### Action item
Needed from the data below: every line from the one with "82 (394, 20)" up to and including the one with "LNH (327, 39)", repeated exactly and with nothing else.

::: Dataset extract :::

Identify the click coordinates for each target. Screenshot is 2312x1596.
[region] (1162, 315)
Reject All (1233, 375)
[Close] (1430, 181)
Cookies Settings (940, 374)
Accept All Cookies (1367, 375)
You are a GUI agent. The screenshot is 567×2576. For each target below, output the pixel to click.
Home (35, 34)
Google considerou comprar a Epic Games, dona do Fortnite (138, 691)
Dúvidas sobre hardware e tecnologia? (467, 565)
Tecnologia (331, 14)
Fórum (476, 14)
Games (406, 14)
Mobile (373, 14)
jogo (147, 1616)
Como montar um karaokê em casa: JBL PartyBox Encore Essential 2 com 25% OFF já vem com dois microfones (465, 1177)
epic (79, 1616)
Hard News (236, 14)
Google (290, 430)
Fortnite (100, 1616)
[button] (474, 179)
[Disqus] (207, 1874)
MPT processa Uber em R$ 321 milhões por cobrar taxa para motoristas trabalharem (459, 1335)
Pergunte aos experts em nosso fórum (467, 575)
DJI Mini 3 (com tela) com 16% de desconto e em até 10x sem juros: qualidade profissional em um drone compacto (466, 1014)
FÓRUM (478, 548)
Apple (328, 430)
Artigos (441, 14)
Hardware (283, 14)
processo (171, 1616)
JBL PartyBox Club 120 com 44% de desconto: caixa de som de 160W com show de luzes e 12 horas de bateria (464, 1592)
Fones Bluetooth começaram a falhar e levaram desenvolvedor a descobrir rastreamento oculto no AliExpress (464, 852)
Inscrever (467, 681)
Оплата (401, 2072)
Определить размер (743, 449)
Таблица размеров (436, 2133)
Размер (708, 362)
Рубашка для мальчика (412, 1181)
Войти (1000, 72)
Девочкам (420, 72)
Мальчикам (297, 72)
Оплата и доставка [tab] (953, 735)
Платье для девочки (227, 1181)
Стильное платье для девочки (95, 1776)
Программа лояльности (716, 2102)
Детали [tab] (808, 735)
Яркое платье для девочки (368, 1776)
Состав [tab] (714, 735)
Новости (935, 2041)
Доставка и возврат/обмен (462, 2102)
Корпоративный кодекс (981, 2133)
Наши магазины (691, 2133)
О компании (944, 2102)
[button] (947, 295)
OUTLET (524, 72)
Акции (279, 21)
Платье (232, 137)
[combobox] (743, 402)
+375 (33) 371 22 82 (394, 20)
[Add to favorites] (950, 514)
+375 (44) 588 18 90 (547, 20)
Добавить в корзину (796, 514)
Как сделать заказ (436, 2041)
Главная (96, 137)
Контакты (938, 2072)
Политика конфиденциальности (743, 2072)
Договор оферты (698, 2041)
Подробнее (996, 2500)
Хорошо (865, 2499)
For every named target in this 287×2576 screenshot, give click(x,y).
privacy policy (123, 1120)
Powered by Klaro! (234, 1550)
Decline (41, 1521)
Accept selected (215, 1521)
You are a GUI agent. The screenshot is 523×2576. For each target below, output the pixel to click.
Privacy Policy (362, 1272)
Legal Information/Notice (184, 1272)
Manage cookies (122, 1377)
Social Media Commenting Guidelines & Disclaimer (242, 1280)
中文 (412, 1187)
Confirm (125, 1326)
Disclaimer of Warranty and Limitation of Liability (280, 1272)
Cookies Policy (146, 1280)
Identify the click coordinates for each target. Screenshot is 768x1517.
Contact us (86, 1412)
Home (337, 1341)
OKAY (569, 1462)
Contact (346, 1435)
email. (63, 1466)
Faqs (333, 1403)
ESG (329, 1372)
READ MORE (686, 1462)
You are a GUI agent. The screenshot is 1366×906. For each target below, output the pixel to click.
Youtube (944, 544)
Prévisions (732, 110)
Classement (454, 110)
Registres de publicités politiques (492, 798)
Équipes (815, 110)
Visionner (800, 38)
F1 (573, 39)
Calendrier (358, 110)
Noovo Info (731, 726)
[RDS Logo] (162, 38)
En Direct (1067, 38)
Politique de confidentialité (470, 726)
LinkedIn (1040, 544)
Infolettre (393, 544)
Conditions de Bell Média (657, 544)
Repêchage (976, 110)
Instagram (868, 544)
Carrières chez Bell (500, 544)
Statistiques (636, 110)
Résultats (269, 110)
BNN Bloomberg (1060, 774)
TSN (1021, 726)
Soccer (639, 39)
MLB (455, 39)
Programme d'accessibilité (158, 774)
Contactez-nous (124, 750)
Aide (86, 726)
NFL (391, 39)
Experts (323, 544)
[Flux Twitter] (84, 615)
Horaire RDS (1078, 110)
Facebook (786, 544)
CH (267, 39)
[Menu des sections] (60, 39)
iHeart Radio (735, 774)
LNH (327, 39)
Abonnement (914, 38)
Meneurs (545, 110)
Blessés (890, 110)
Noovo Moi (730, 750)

:::

### Answer box
+375 (33) 371 22 82 (394, 20)
[Add to favorites] (950, 514)
+375 (44) 588 18 90 (547, 20)
Добавить в корзину (796, 514)
Как сделать заказ (436, 2041)
Главная (96, 137)
Контакты (938, 2072)
Политика конфиденциальности (743, 2072)
Договор оферты (698, 2041)
Подробнее (996, 2500)
Хорошо (865, 2499)
For every named target in this 287×2576 screenshot, give click(x,y).
privacy policy (123, 1120)
Powered by Klaro! (234, 1550)
Decline (41, 1521)
Accept selected (215, 1521)
You are a GUI agent. The screenshot is 523×2576. For each target below, output the pixel to click.
Privacy Policy (362, 1272)
Legal Information/Notice (184, 1272)
Manage cookies (122, 1377)
Social Media Commenting Guidelines & Disclaimer (242, 1280)
中文 (412, 1187)
Confirm (125, 1326)
Disclaimer of Warranty and Limitation of Liability (280, 1272)
Cookies Policy (146, 1280)
Identify the click coordinates for each target. Screenshot is 768x1517.
Contact us (86, 1412)
Home (337, 1341)
OKAY (569, 1462)
Contact (346, 1435)
email. (63, 1466)
Faqs (333, 1403)
ESG (329, 1372)
READ MORE (686, 1462)
You are a GUI agent. The screenshot is 1366×906. For each target below, output the pixel to click.
Youtube (944, 544)
Prévisions (732, 110)
Classement (454, 110)
Registres de publicités politiques (492, 798)
Équipes (815, 110)
Visionner (800, 38)
F1 (573, 39)
Calendrier (358, 110)
Noovo Info (731, 726)
[RDS Logo] (162, 38)
En Direct (1067, 38)
Politique de confidentialité (470, 726)
LinkedIn (1040, 544)
Infolettre (393, 544)
Conditions de Bell Média (657, 544)
Repêchage (976, 110)
Instagram (868, 544)
Carrières chez Bell (500, 544)
Statistiques (636, 110)
Résultats (269, 110)
BNN Bloomberg (1060, 774)
TSN (1021, 726)
Soccer (639, 39)
MLB (455, 39)
Programme d'accessibilité (158, 774)
Contactez-nous (124, 750)
Aide (86, 726)
NFL (391, 39)
Experts (323, 544)
[Flux Twitter] (84, 615)
Horaire RDS (1078, 110)
Facebook (786, 544)
CH (267, 39)
[Menu des sections] (60, 39)
iHeart Radio (735, 774)
LNH (327, 39)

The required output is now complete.